### Tasks
A. In the College Voice column about the website In the ’Cac, what pseudonym does Conn’s most prolific blogger use?
B. Quote the College Voice column about In the ’Cac from "Published in Conn’s" to "In the ’Cac.".

### Excerpted passage
· · · · · · ·

Let me be surprisingly candid when I say…

Published in Conn’s The College Voice on October 24, 2011:

“There is a collection of generally attractive females at every [NESCAC] school who, when introduced to alcohol, gravitate immediately towards members of that school’s lacrosse team. This is a widely accepted and celebrated phenomena [sic].” So reads the definition for “Laxtitutes” on the website In the ’Cac.

’Cac’s purpose, according to the website’s mission statement, is to “repost notable news from the eleven schools in the NESCAC on a daily basis, and generate original content relevant to the “’Cac lifestyle.” The blog portion of the website displays new posts from representatives from all NESCAC schools, but a drop-down option called’ “’Cac-egories” allows website users to streamline the feed to view specific schools, or categories like “Culture” and “Lifestyle.”

Another major component of the website is “The ’Cactionary,” a comprehensive list of slang terms from all eleven NESCAC schools. Definitions range from funny and truthful to cringe-worthy (see above). Most of the appeal of The ’Cactionary, it seems, is the way we, as Conn students, can relate to the listed terms. (Go to the website and look up the definitions for “AC Walk,” “Cro Dance” and “KB Tunnel,” and you’ll understand). We see these terms and feel a little bit famous, despite the knowledge that they must have been written by Conn students.

The representation is somewhat mysterious; writers go only by pseudonyms, there are no personal signoffs and it seems like part of the appeal of the website is the relative anonymity with which these writers can post about their schools. Conn’s ’Cac representative (or at least our most prolific blogger) posts under the name “Mcshaq.” He is presumably male, judging from the content of his posts, “a junior at Conn college, Baltimore native, summers in Chatham,” and his avatar is Ham from “The Sandlot” (sorry if I’m embarrassing you, Mcshaq). He offers invaluable advice such as, “If you choose to hipster [sic], do it sort of…over there. Where I can’t see you. Because if I do, and it’s after 8 PM, chances are good my friends and I will be sauced and chances are good we’ll yell at you.” He goes on to offer little gems about his own style: “I should also probably explain that my personal taste is mostly preppy, but that I also dabble fairly heavily in California swag and surf shit.” Mcshaq also asserts, “There’s nothing more satisfying than seeing a cute girl walking with her hot mom, and watching her mom check you out before she does.”

· · · · · · ·

### Given entries
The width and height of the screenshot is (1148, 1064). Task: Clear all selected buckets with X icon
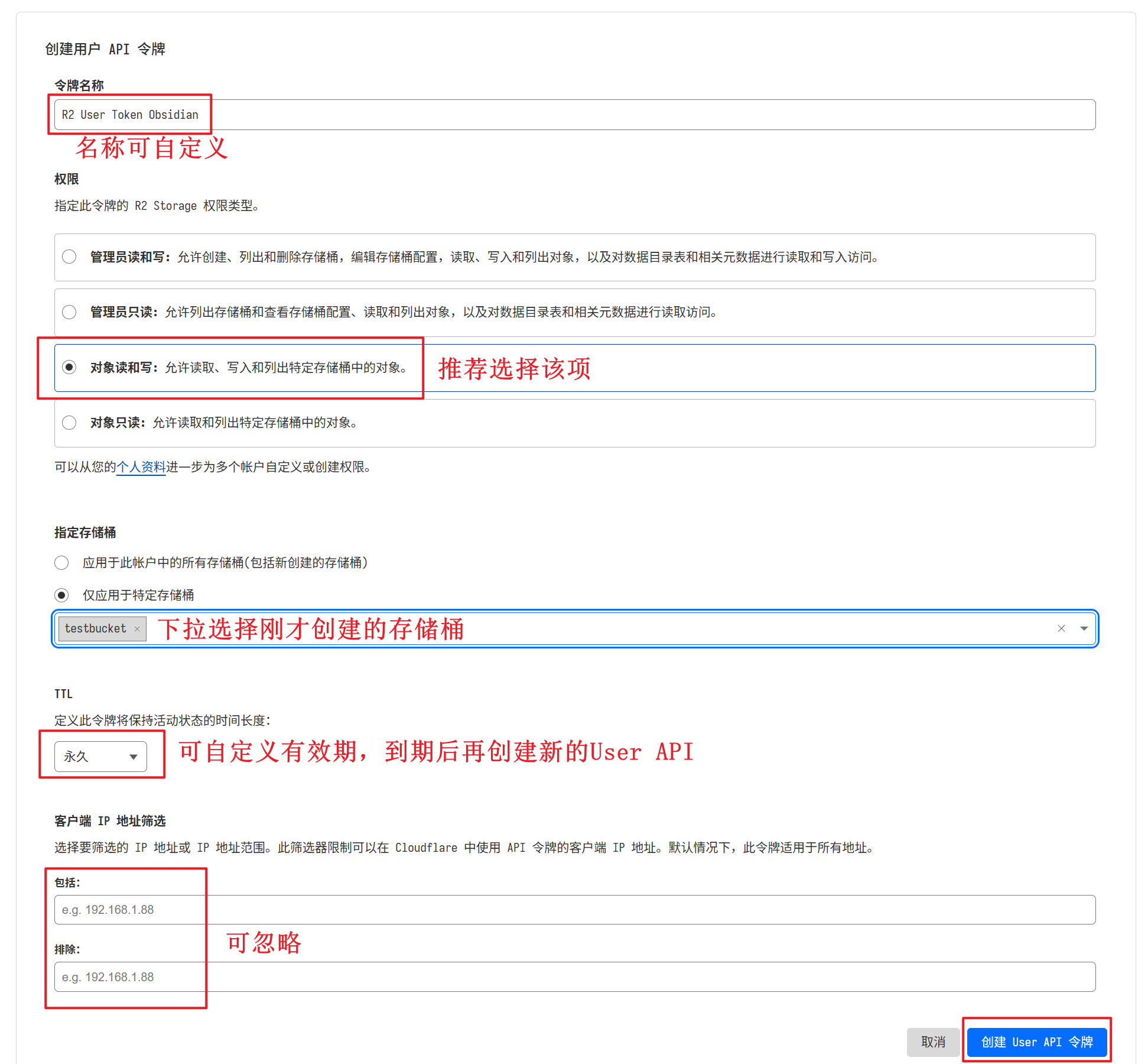tap(1061, 628)
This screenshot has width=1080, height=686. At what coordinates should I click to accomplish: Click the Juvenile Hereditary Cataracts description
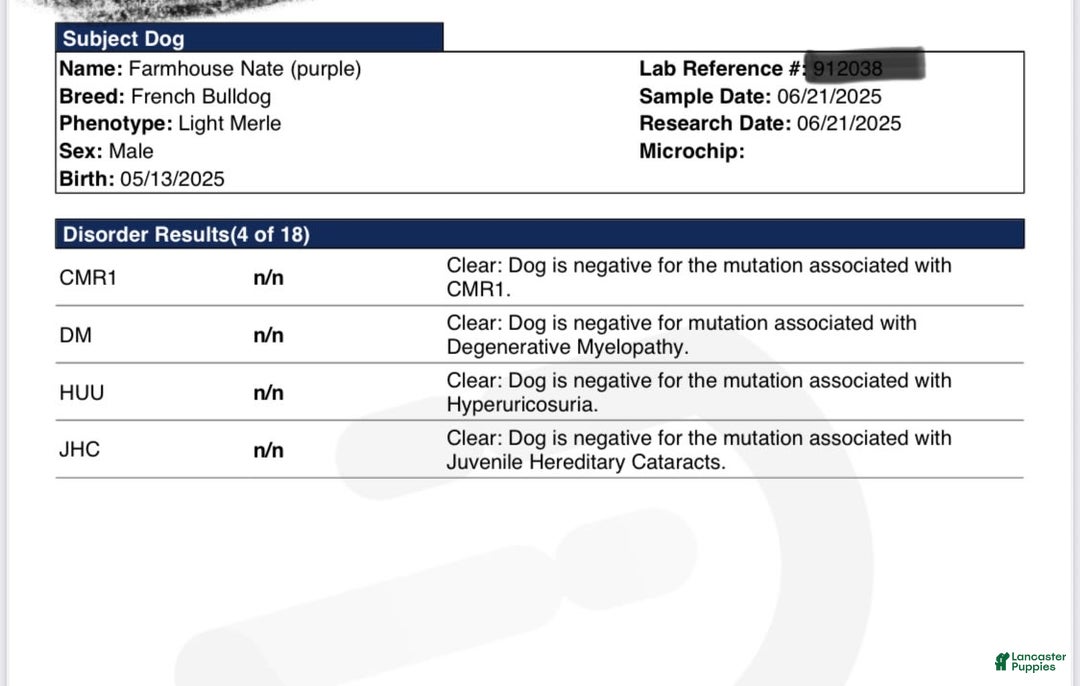pos(698,450)
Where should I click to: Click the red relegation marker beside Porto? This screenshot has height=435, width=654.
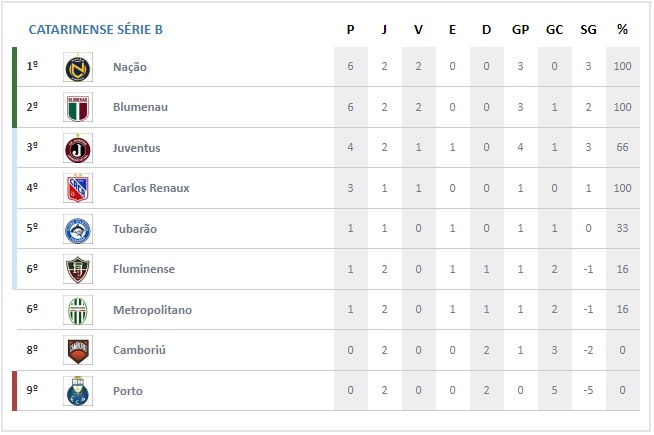tap(15, 391)
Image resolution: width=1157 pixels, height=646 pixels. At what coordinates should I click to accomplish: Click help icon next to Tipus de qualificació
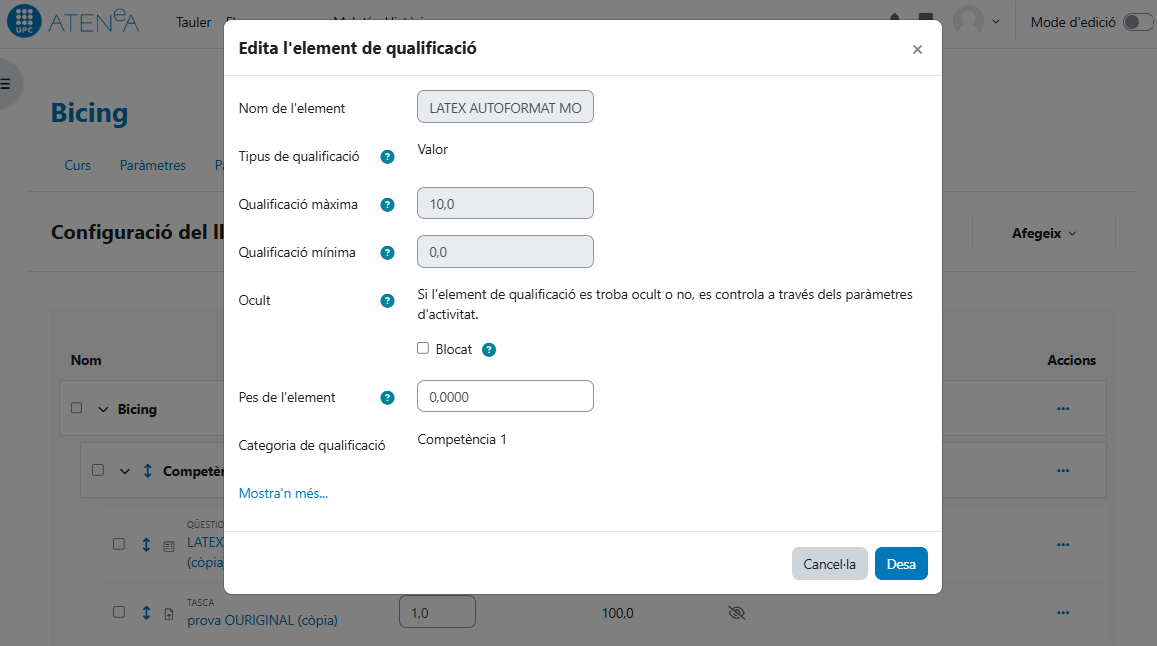388,157
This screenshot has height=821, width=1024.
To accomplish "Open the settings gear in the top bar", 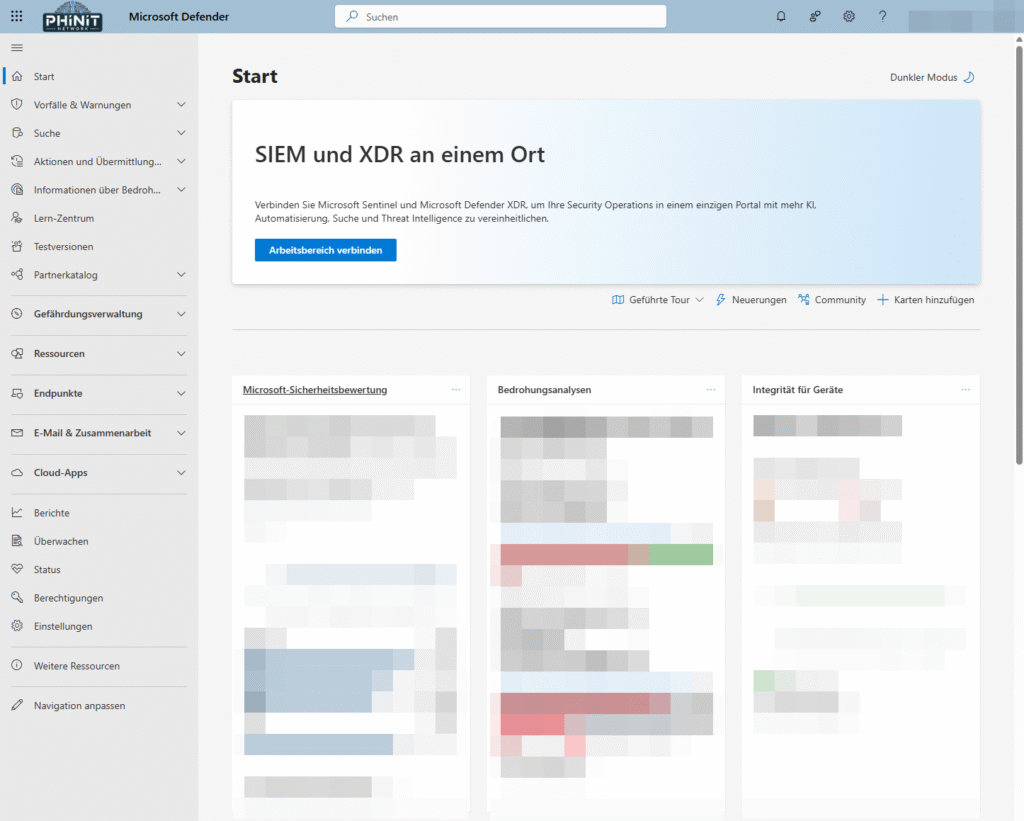I will click(x=848, y=16).
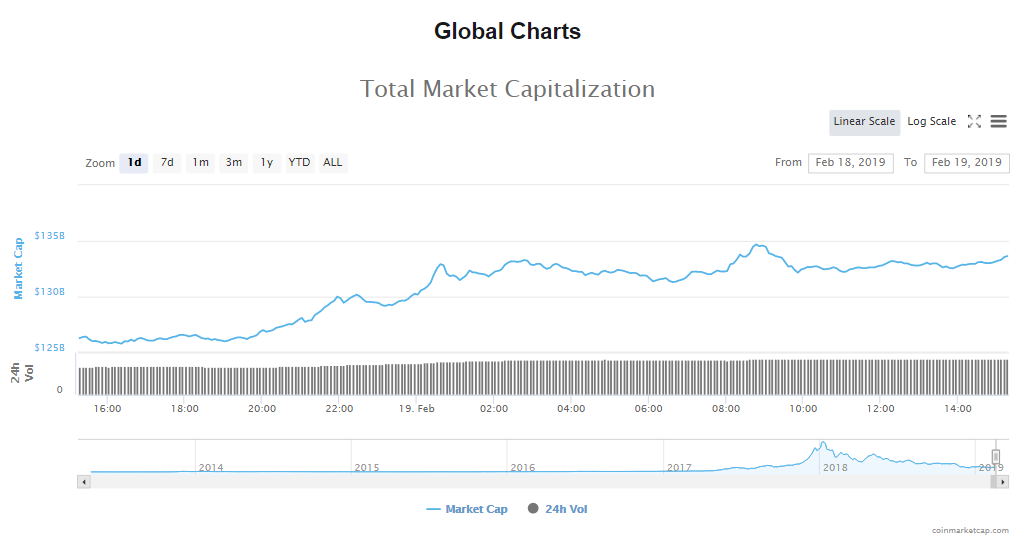Show ALL time range

tap(333, 163)
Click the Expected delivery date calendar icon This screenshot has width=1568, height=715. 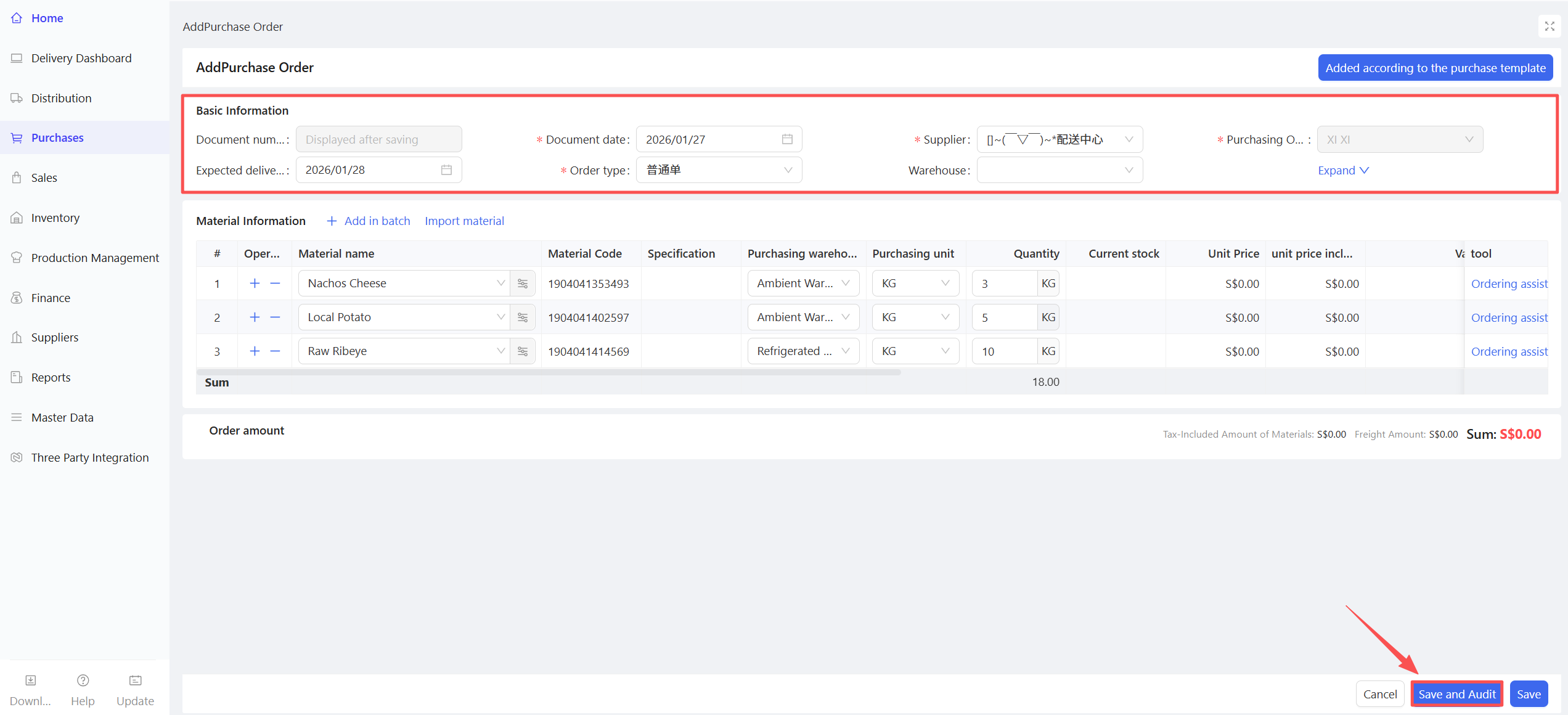[x=446, y=170]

· · · · · · ·

### Solution list
A. Mcshaq

B.
Published in Conn’s The College Voice on October 24, 2011:

“There is a collection of generally attractive females at every [NESCAC] school who, when introduced to alcohol, gravitate immediately towards members of that school’s lacrosse team. This is a widely accepted and celebrated phenomena [sic].” So reads the definition for “Laxtitutes” on the website In the ’Cac.